ACTIVITY:
Set down each entry exactly; omit images.
** Opening INFORMATION GIVEN block **
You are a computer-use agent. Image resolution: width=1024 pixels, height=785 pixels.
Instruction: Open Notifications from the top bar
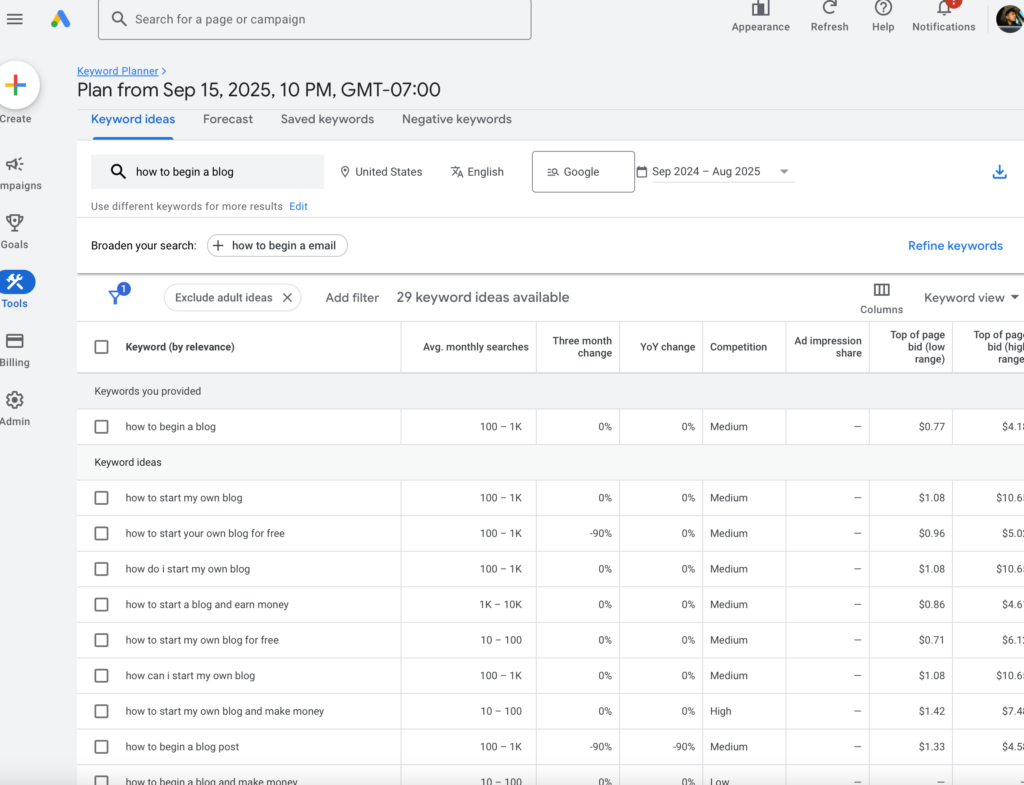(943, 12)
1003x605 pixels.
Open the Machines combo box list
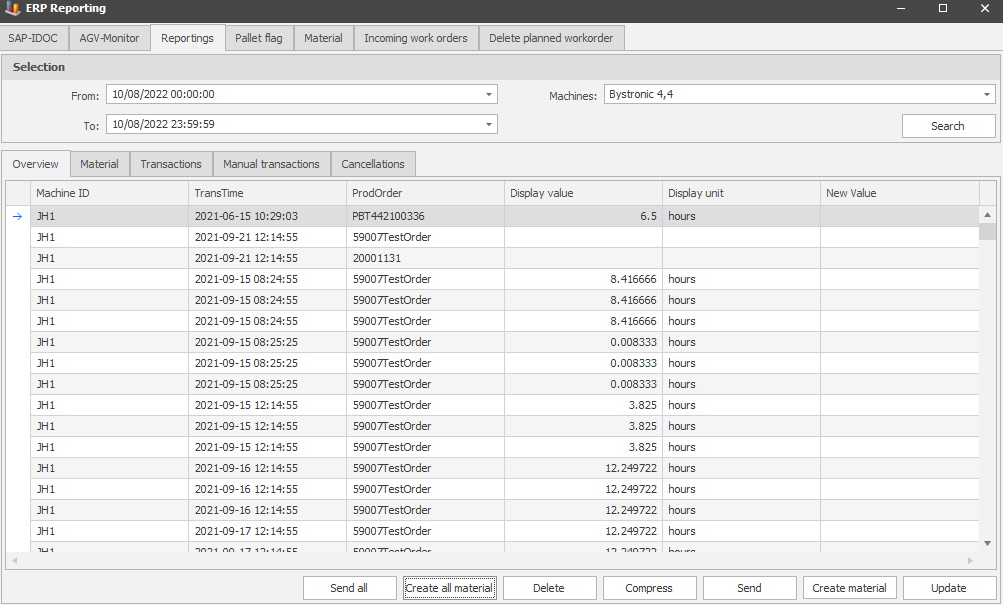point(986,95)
** Closing INFORMATION GIVEN block **
WRITTEN RESPONSE:
You are a computer-use agent. Image resolution: width=1024 pixels, height=785 pixels.
Instruction: Open Notifications from the top bar
(943, 12)
1003x605 pixels.
Open the Machines combo box list
point(986,95)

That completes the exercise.